2) Adding zlib decompression to llvm::MemoryBuffer, and section
decompression to LLVMObject (this would require optional linking with -lz).
3) Using the methods in LLVM tools where needed.
Does this make sense to you?
Yes, exactly. I'm not certain that MemoryBuffer and LLVMObject are the right places, but it doesn't sound wrong.
I'm not sure MemoryBuffer is the right place to do this either. I'm also
not sure if we want debug info decompression to be transparent in
LLVMObject or not. I'm leaning towards no since it's not part of the
standard yet, unless gold is actually using the SHF_COMPRESSED flag.

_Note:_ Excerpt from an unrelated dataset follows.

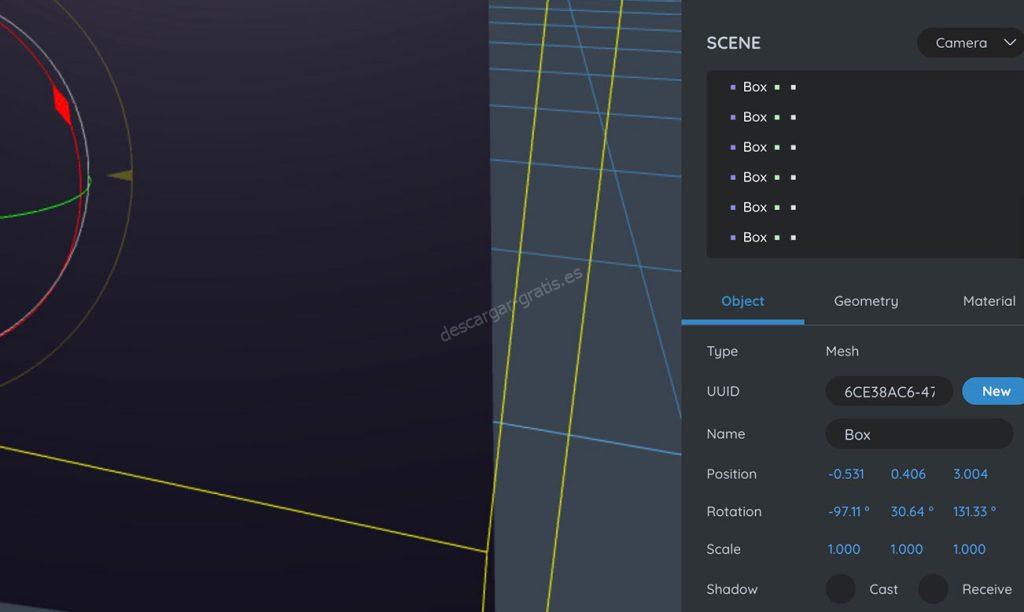Click the Position X value -0.531

pyautogui.click(x=846, y=474)
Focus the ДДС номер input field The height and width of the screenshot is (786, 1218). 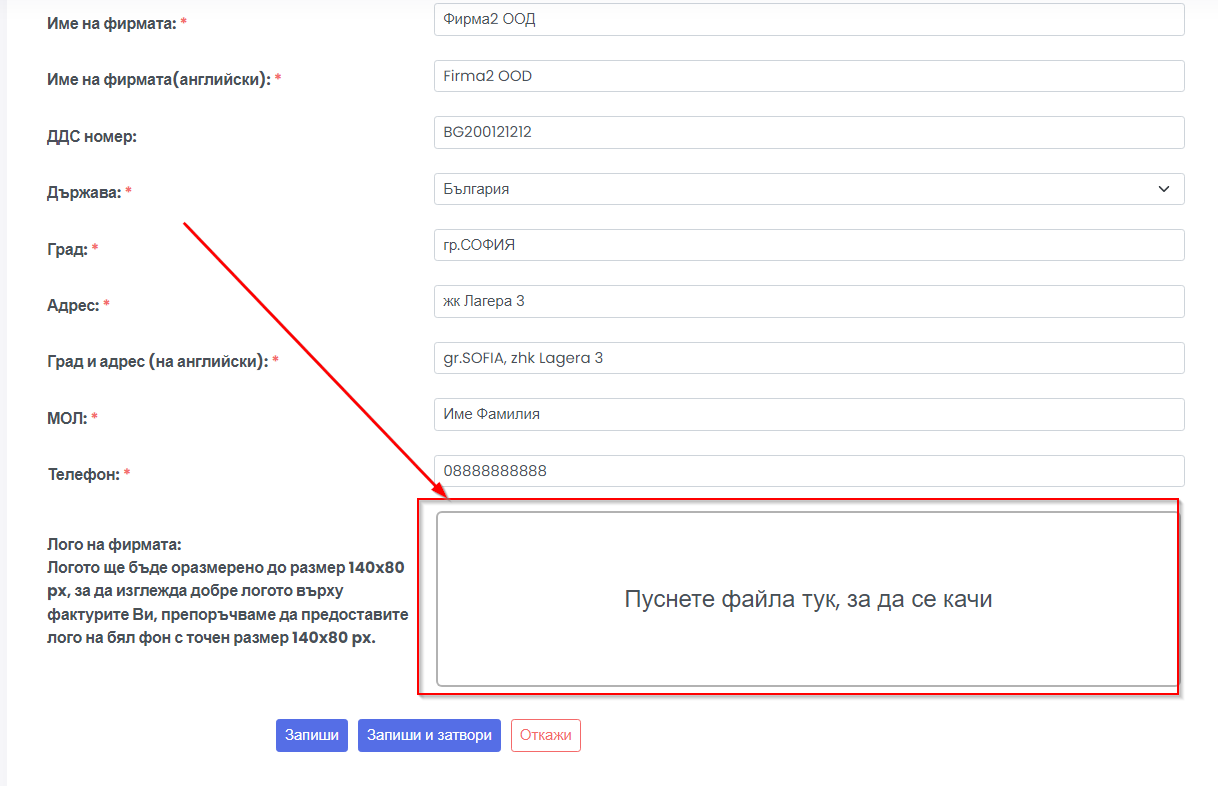click(808, 132)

I think it should be part of Object, but as an external API that is used
when you find a section you know from external factors (the name matches
some list) is compressed.
TL;DR WDYT of adding zlib decompression capabilities to LLVMObject
library?
ld.gold from GNU binutils has --compress-debug-sections=zlib option,
which uses zlib to compress .debug_xxx sections and renames them to
.zdebug_xxx.
binutils (and GDB) support this properly, while LLVM command line tools
don't:
Decompression and proper handling of debug info sections may be needed
in llvm-dwarfdump and llvm-symbolizer tools. We can implement this by:
1) Checking if zlib is present in the system during configuration.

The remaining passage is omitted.